Pier by Keefe Butler
At the edge of the park and toward the waterfront, a simple wooden pier is anchored to the top of a massive 10’-high block of what appears to be excavated earthen landfill. This pier is held as it extends by wood pilings with concrete footings; there is riprap on the ground trailing sparsely from the water, as though this geological section was sliced from the shoreline and dragged to its site. The pilings carry overhead a thin, glossy, transparent plane 16’ by 30’, holding a shallow sheet of water. The visitor stands beside the pilings, beneath the pier and transparent plane. Through the ripples of this “projected waterline,” the sunlight shimmers and clouds pass beyond, while simultaneously a ghostly image of the river and city is mirrored in the underside of the elevated surface, as past and future are submerged in the present moment of existential and phenomenological reflection. Pier proposes to create, in the theme of architectural folly, an object that inverts expectation by melding with its context, blending into the themes of its surroundings and creating a phenomenal, existential, and temporal reflection, in the guise of an overtly literal representation of those surroundings…

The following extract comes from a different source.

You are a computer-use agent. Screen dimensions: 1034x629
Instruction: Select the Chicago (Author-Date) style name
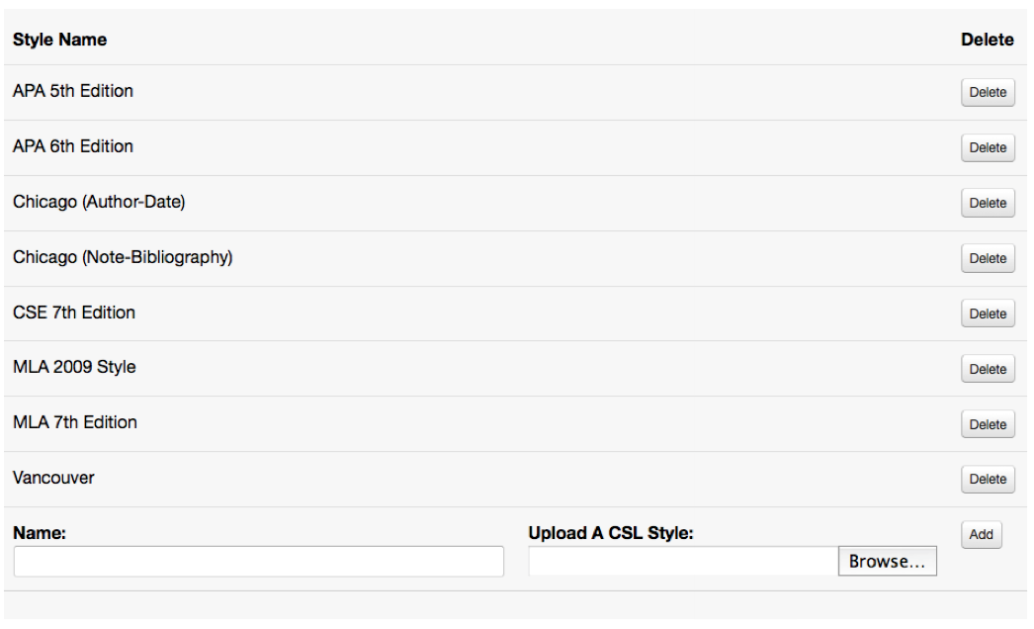point(99,202)
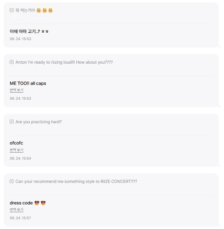Click the note icon beside the RIIZE CONCERT question

[x=12, y=182]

ELENCHUS by Julien Leyssene
ELENCHUS casts felled branches collected from New York City park trees into two opposing concrete shells to create an enigmatic landscape element in Socrates Sculpture Park. From an initial approach, its amorphous form crouches low in the landscape; its phalanx of branches nestling an extraordinary secret. Moving around the form, the viewer discovers a seam between the two shells, revealing a pristine polished concrete interior. The branches, snarled and chaotic on the shells’ exteriors, penetrate the thick concrete walls, and their ringed limbs are seamlessly polished into the surface of the concrete suspending them in place. Running her hands along the walls, the viewer realizes that this glasslike surface is comprised of the very same materials that ruggedly cage the exterior. Following the contours of the walls, the viewer is finally presented with a magnificent view across the East River toward Manhattan.

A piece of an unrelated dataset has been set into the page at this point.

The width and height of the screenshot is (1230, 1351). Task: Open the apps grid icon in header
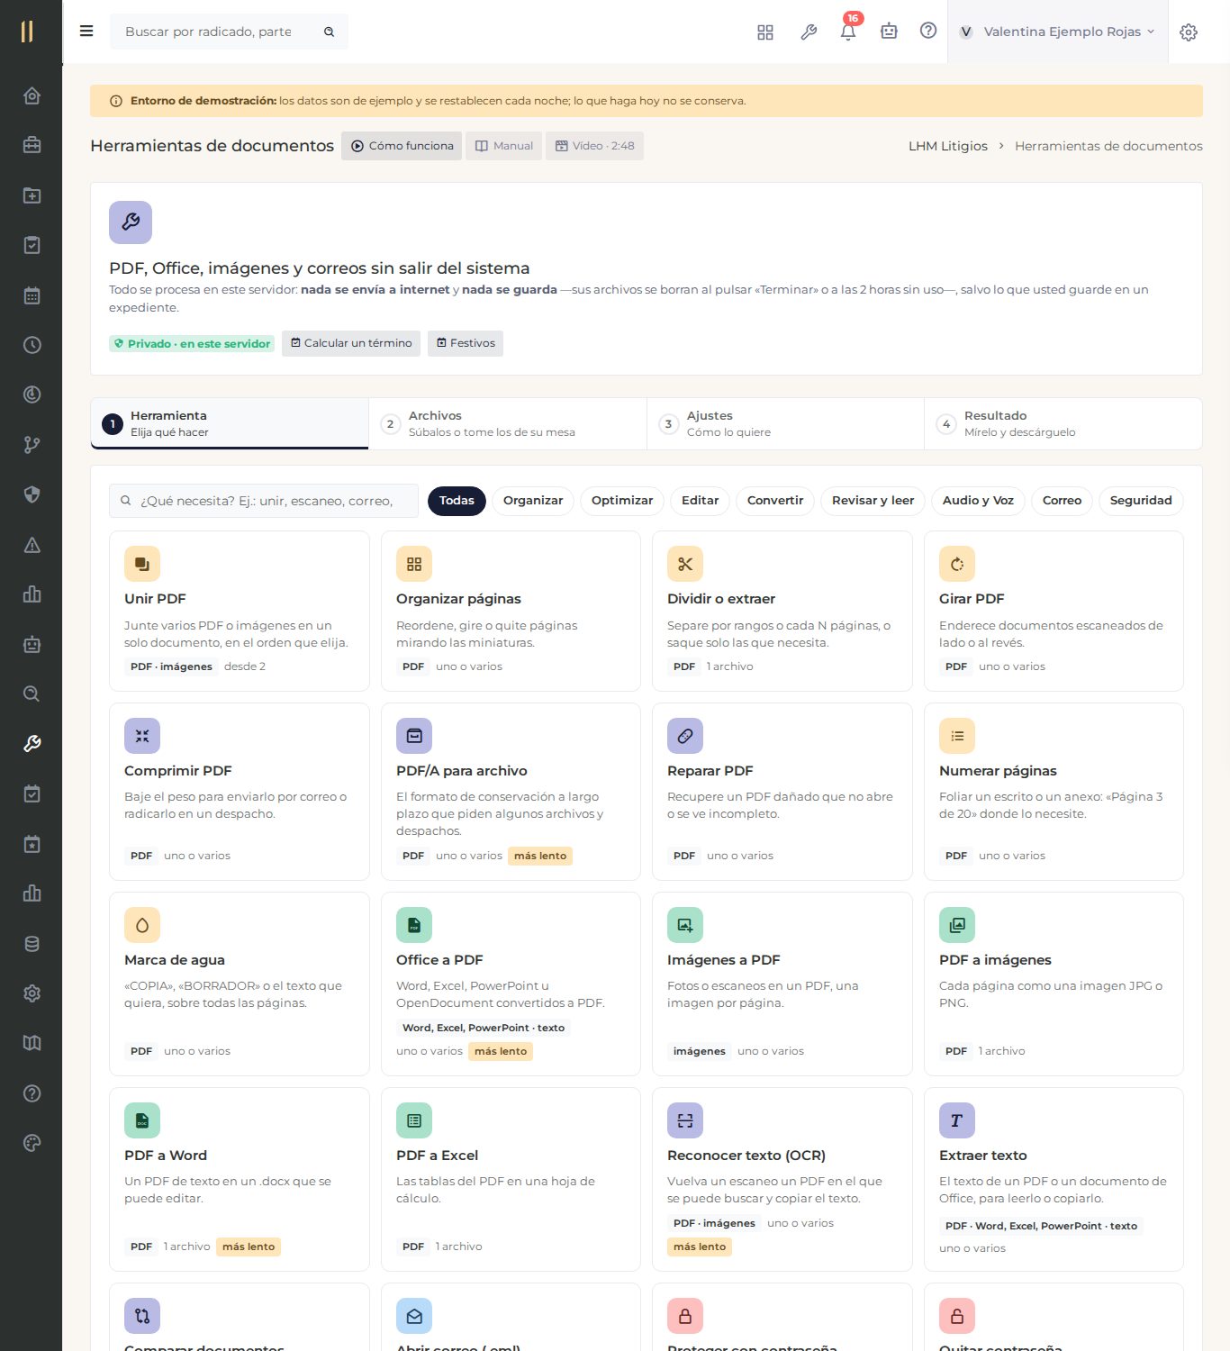(x=765, y=32)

Curtain Spolia by Georg Rafailidis & Stephanie Davidson
Using the  folly, Curtain, as a material quarry, our design offers a radical, new interpretation of its building materials: Curtain Spolia. Chains have a tradition of being the form-finding tool in the making of catenary structures. For Curtain Spolia we propose to re-use the wood members of the existing folly as a framework from which a catenary vault made of the plastic chain link could be hung. Coating the resulting hanging structure with two layers of structural epoxy resin would make it rigid and allow the structure to be flipped upside-down. The resulting vaulted form of Curtain Spolia reinforces the theme of transformation that happens throughout the construction process. Not only is Curtain translated into a surprising new form, the transformation from a hanging structure to a compressive vault that suddenly is able to support itself emphasizes the surreal change from tension to compression, from soft to rigid, from white to amber, opaque to translucent.

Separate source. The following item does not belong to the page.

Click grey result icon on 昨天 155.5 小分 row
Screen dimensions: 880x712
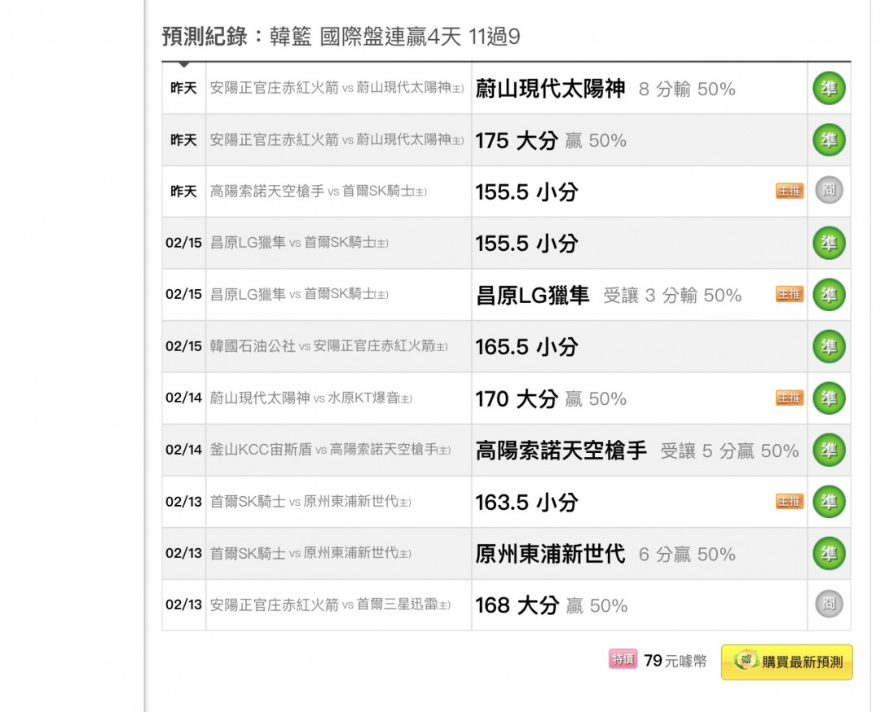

Guesthouse Belvédère 3.0 by Marc Maurer & Nicole Maurer-Lemmens
Employing a simple, five-pronged layout for a wooden structure, the piece resembles a five-cornered star from above. With open ended arms, the visitors can walk through the spaces, while their expectations are confused by a subtle use of perspective. Approaching the structure, our eyes perceive the angle between the star’s arms as a right angle, concealing the fact that you are walking into a five-armed building and not a four-armed one. In addition, details within the structure are worked out meticulously. All joints and joists are connected at right angles, including doubling of ceiling joists and adjusted connections between them, conceal any traces of metal screws and leave the visual impression of the interior completely wooden. The wooden planks are used for both the construction (beams and columns) and the cladding.